EXTRACT:
>> START

The last of the five (if not originally seen in this order) is Myrrha, also called Smyrna, daughter of Cinyras and Cenchreis and, most memorably, mother of Adonis (Fig.12). Consumed by an unnatural lust for her father, Myrrha decided on suicide but was found out by her nurse, who offered to help if it would save her life. While Cinyras’s wife was away at a feast of Ceres, the nurse offered him a mistress, then led Myrrha to him in the dark. After several nights, Cinyras brought a lighted torch, recognized his daughter, and tried to stab her, but Myrrha, already pregnant, escaped and fled as far as Arabia and further exotic lands until, after nine months, half dead, she begged the gods for mercy, was transformed into a myrrh-tree, and from her trunk gave birth to Adonis26.

Of the five fragments, Myrrha’s is the best preserved and needed little to no restoration27. In demeanor, she differs from the other four; while Pasiphae and Scylla quietly plan their crimes and Phaedra and Canace dwell on the aftermath of theirs, Myrrha runs, actively in transit between her transgression and her metamorphosis, visually frozen in a kind of perpetual exile. Wearing a red tunic and yellow boots, she is escaping from her father (whom we should imagine close behind), her arms raised in alarm, eyes looking in one direction and body moving in another. Again, a well-known figural type was employed to capture the heroine’s plight. The solitary figure of a fleeing young woman is based upon the renowned “Niobe Chiaramonti”, one statue of a sculptural group that was set up by king Seleukos in south coastal Asia Minor and moved to Rome in 38 B.C.E. to decorate the temple of Apollo in the Campus Martius (Fig.13). A version of this figure was recently found in an Augustan villa near Ostia, together with a base bearing her name: “Ogygia”, Niobe’s daughter28. This particular victim was hardly an accidental appropriation for Myrrha. Just as Niobe insulted Leto for bearing fewer children than she, prompting a massacre by Diana and Apollo, Myrrha’s mother boasted that her daughter was lovelier than Venus, resulting in the daughter’s lust for her father. In addition, just as Venus enflamed Myrrha with passion for her father, inversely Leto inflicted yet more retribution on Niobe by having her father fall in love with his own daughter29. In both cases, a mortal mother’s hubris towards a goddess leads to the punishment of their mortal daughters. The conflation of Myrrha with the famous figure of the Niobid may well have spurred a viewer’s visual memory, inviting comparison of the two young women’s fates. Pose and gesture embody certain situations and such situations, caused by human actions, are doomed to repeat themselves.

>> END

WRITTEN REQUEST A: In the Myrrha passage, what is Myrrha wearing as she flees?
WRITTEN REQUEST B: Continue the Myrrha passage from its final sentence.

DATA SECTION:

>> START

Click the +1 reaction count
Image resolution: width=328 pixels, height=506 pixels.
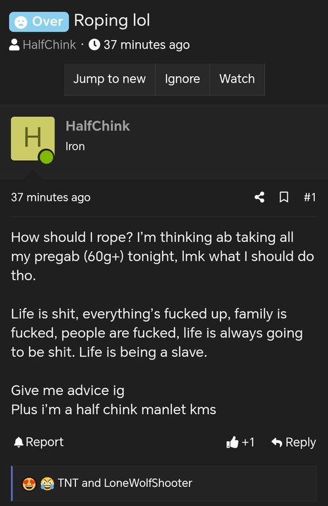click(248, 442)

>> END

EXERCISE RESPONSE A: A red tunic and yellow boots.

EXERCISE RESPONSE B:
Recognition and Visual Literacy

Mute, isolated on a monochrome surface with their weapons of ruin, the five women represent fugitive moments during which time is suspended. Unusual in Roman art are their individualized facial expressions, postures, and gestures. At a very basic level, a viewer with no knowledge of the stories would recognize females in distress from their faces and body language alone. Yet in planning the décor someone saw a need to identify the women by name, adding a trigger to memory. A learned viewer would read the heroine’s name, recall her story, and – most importantly – imagine her psychological struggle and internal debate. What is more, the single figure suggests the presence of other, unrepresented figures which we are invited to supplement and in this way recreate, in the mind, a larger narrative.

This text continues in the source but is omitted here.